* Start Supplied data *

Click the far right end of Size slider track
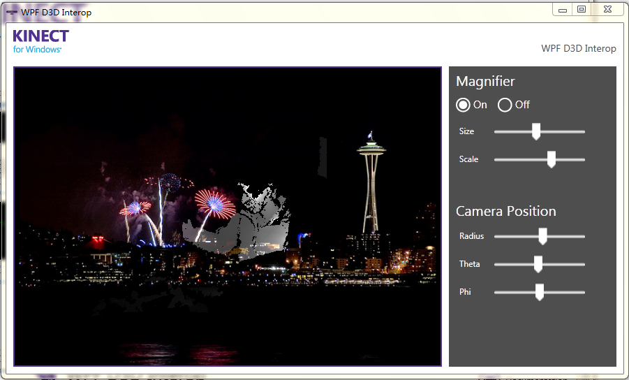The height and width of the screenshot is (380, 629). click(583, 131)
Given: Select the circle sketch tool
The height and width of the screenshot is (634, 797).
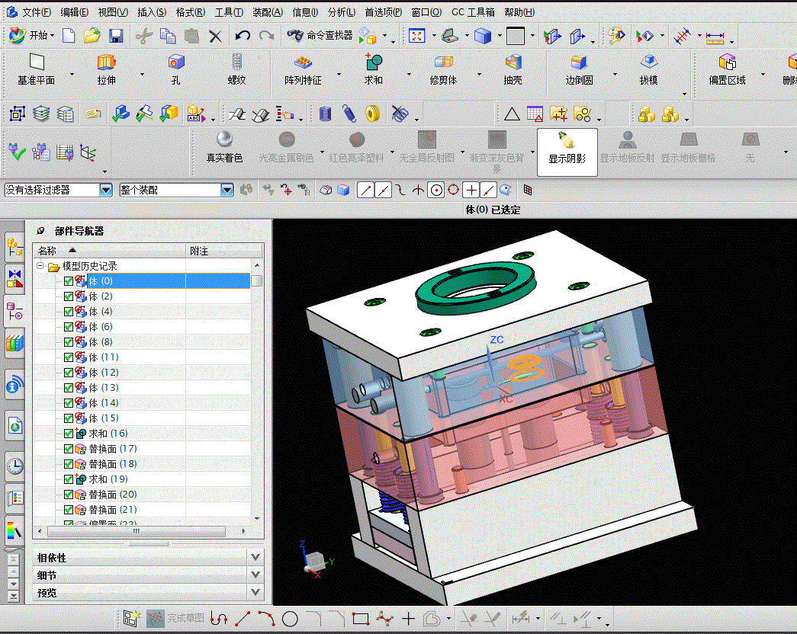Looking at the screenshot, I should pos(290,619).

* End Supplied data *

▶ [Work instructions]:
Can you rewrite the material above with "Size slider track" changed to "Size slider bar" and all else left as is, omitting the pictures?

▶ [Answer]:
Click the far right end of Size slider bar
The height and width of the screenshot is (380, 629). click(583, 131)
Given: Select the circle sketch tool
The height and width of the screenshot is (634, 797).
Looking at the screenshot, I should pos(290,619).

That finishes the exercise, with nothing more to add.